* [EXERCISE AIM]
All of the data below is to be copied again without changes.

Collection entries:
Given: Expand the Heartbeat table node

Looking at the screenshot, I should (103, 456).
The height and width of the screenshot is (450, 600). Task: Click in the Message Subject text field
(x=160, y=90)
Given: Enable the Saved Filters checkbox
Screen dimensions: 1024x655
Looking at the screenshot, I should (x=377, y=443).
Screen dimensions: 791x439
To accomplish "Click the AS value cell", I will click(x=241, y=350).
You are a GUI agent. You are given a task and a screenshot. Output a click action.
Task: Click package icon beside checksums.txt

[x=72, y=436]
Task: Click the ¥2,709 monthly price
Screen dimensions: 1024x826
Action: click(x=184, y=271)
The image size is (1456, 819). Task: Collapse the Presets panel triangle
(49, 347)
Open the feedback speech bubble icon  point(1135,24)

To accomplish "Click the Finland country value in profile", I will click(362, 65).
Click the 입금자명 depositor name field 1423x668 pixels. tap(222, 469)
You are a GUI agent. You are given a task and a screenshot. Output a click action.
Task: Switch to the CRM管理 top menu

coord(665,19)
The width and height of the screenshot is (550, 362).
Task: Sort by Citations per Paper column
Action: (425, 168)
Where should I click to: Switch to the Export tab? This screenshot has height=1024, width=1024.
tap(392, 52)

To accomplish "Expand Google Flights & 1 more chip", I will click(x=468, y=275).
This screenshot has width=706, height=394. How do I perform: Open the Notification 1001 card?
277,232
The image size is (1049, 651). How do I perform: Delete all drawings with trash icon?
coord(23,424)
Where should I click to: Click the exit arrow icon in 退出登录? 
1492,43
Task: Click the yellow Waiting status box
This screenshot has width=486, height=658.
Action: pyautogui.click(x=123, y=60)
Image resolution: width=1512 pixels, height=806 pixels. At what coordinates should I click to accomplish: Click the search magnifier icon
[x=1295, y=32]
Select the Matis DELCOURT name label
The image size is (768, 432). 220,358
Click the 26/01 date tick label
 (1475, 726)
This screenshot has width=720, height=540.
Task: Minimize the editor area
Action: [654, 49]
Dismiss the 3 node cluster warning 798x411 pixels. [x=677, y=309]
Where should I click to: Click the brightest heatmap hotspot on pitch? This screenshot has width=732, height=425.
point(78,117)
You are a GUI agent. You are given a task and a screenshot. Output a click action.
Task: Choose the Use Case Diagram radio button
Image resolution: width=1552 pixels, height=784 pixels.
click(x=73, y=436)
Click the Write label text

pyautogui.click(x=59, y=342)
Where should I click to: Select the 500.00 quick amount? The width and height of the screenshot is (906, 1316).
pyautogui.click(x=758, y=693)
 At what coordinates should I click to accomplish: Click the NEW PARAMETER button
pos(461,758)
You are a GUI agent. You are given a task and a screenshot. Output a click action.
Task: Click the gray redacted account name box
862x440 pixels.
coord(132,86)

* [THE ANSWER]
Given: Expand the Heartbeat table node

Looking at the screenshot, I should (103, 456).
The height and width of the screenshot is (450, 600). Task: Click in the Message Subject text field
(x=160, y=90)
Given: Enable the Saved Filters checkbox
Screen dimensions: 1024x655
Looking at the screenshot, I should (x=377, y=443).
Screen dimensions: 791x439
To accomplish "Click the AS value cell", I will click(x=241, y=350).
You are a GUI agent. You are given a task and a screenshot. Output a click action.
Task: Click package icon beside checksums.txt

[x=72, y=436]
Task: Click the ¥2,709 monthly price
Screen dimensions: 1024x826
Action: click(x=184, y=271)
The image size is (1456, 819). Task: Collapse the Presets panel triangle
(49, 347)
Open the feedback speech bubble icon  point(1135,24)

To accomplish "Click the Finland country value in profile", I will click(362, 65).
Click the 입금자명 depositor name field 1423x668 pixels. tap(222, 469)
You are a GUI agent. You are given a task and a screenshot. Output a click action.
Task: Switch to the CRM管理 top menu

coord(665,19)
The width and height of the screenshot is (550, 362).
Task: Sort by Citations per Paper column
Action: (425, 168)
Where should I click to: Switch to the Export tab? This screenshot has height=1024, width=1024.
tap(392, 52)

To accomplish "Expand Google Flights & 1 more chip", I will click(x=468, y=275).
This screenshot has width=706, height=394. How do I perform: Open the Notification 1001 card?
277,232
The image size is (1049, 651). How do I perform: Delete all drawings with trash icon?
coord(23,424)
Where should I click to: Click the exit arrow icon in 退出登录? 
1492,43
Task: Click the yellow Waiting status box
This screenshot has width=486, height=658.
Action: pyautogui.click(x=123, y=60)
Image resolution: width=1512 pixels, height=806 pixels. At what coordinates should I click to accomplish: Click the search magnifier icon
[x=1295, y=32]
Select the Matis DELCOURT name label
The image size is (768, 432). 220,358
Click the 26/01 date tick label
 (1475, 726)
This screenshot has width=720, height=540.
Task: Minimize the editor area
Action: [654, 49]
Dismiss the 3 node cluster warning 798x411 pixels. [x=677, y=309]
Where should I click to: Click the brightest heatmap hotspot on pitch? This screenshot has width=732, height=425.
point(78,117)
You are a GUI agent. You are given a task and a screenshot. Output a click action.
Task: Choose the Use Case Diagram radio button
Image resolution: width=1552 pixels, height=784 pixels.
click(x=73, y=436)
Click the Write label text

pyautogui.click(x=59, y=342)
Where should I click to: Select the 500.00 quick amount? The width and height of the screenshot is (906, 1316).
pyautogui.click(x=758, y=693)
 At what coordinates should I click to accomplish: Click the NEW PARAMETER button
pos(461,758)
You are a GUI agent. You are given a task and a screenshot. Output a click action.
Task: Click the gray redacted account name box
862x440 pixels.
coord(132,86)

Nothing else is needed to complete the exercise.